【ユーザー様実施例5】 PPAR-γ活性化による脂肪細胞分化誘導に及ぼす化合物併用の影響
データご提供:Y大学 U様
■ 実験の概要
【実験条件】- 使用細胞:3T3-L1細胞
- 既報に従い脂肪細胞へ分化させる際に、PPAR-γ活性化薬(10 µM)と種々の濃度の化合物を同時に曝露した。試験化合物による脂肪細胞分化抑制の程度を、fatty acid binding protein 4 mRNA 発現量により評価した(Housekeeping geneとして18S rRNAを使用)。プライマーセットは、いずれもPerfect Real Timeサポートシステムから購入したものを使用した。
- 逆転写酵素:PrimeScript RT reagent Kit(Perfect Real Time)

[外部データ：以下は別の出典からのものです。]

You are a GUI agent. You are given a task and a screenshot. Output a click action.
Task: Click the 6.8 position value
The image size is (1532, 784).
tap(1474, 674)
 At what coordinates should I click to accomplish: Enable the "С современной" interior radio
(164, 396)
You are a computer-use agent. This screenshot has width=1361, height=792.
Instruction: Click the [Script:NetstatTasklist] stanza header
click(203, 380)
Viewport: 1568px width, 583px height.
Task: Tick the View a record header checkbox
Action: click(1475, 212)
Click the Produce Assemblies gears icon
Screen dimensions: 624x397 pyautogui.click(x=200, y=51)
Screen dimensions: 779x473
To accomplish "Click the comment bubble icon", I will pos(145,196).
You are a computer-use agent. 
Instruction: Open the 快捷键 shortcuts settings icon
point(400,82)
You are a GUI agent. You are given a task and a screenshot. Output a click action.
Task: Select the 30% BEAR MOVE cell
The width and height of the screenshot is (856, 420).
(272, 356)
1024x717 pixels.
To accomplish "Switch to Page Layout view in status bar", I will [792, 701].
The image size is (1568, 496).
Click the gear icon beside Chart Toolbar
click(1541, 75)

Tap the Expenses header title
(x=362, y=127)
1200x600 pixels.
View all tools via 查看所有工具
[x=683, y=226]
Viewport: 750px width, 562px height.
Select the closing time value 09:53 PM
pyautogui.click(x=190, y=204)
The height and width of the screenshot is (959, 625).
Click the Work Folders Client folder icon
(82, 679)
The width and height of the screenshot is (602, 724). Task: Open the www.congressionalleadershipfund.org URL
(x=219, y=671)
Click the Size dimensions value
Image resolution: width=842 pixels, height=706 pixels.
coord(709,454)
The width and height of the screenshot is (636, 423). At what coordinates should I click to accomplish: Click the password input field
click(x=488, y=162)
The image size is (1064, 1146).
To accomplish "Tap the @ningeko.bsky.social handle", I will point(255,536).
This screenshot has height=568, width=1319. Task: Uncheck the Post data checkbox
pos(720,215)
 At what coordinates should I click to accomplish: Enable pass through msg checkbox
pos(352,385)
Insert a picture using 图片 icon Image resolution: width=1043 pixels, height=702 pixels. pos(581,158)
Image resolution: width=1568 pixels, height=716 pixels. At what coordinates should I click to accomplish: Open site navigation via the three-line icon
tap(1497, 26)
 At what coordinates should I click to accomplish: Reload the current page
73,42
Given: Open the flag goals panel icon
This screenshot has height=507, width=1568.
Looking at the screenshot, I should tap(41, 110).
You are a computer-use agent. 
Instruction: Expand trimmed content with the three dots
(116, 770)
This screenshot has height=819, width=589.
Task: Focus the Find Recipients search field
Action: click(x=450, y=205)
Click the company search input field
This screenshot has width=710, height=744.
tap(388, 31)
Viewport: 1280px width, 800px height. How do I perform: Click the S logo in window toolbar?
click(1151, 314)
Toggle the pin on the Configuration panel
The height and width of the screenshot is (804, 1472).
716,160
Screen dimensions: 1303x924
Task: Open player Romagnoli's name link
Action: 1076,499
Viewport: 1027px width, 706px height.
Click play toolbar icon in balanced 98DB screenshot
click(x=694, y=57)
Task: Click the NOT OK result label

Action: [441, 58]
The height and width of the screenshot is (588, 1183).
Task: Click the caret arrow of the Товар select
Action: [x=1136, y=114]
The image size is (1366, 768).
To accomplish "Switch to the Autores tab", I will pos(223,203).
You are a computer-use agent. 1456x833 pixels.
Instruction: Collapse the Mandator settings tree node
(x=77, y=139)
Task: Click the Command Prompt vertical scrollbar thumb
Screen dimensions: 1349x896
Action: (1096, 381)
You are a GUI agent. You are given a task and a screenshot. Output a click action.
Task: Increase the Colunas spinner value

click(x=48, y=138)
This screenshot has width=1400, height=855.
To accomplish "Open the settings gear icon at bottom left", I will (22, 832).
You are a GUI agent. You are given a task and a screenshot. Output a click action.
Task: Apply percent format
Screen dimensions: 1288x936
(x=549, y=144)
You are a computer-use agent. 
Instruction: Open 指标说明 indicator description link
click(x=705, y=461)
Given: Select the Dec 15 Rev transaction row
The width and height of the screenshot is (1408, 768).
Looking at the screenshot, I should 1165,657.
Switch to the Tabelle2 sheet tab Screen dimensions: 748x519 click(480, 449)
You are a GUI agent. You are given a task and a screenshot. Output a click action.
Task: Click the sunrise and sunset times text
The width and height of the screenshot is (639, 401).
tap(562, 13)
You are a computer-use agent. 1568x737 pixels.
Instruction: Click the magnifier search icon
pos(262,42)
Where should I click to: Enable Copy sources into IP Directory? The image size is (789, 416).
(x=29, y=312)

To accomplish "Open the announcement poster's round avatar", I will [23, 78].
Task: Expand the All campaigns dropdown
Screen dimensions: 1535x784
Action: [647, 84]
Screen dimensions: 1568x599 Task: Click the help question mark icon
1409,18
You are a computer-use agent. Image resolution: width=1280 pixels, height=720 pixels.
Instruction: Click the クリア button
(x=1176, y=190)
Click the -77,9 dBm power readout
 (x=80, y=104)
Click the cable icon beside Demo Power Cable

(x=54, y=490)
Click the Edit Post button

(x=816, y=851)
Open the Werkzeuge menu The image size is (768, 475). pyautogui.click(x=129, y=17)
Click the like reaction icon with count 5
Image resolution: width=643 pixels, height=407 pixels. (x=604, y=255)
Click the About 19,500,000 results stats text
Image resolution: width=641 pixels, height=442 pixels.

- PCR装置:StepOnePlusリアルタイムPCRシステム
■ 結果
PPAR-γ活性化薬を添加すると、fatty acid binding protein 4 (Fabp4) 発現量が対照コントロールと比較して約5倍に増加した。ここに今回の実験の阻害薬(4濃度)を同時に添加すると、Fabp4 mRNA 発現上昇が阻害薬の濃度依存的に減少した。今回使用した最高濃度の阻害薬を併用した場合、Fabp4 mRNA 発現量は対照コントロール群と同レベルまで低下した。
図1.Fabp4 の増幅曲線
図2.18S rRNAの増幅曲線
図3.融解曲線
■ TB Green Premix Ex Taq II (Tli RNaseH Plus)を使った感想はいかがでしたか?
長年この試薬を使用しており、大変気に入っています。これからも継続して使用する予定です。■ TB Green Premix Ex Taq II (Tli RNaseH Plus)を使ったことがないユーザー様におススメの一言をお願いします。
感度が良く、高い特異性をもって測定できます。微量サンプルからの増幅も成功したことがあり、おすすめです。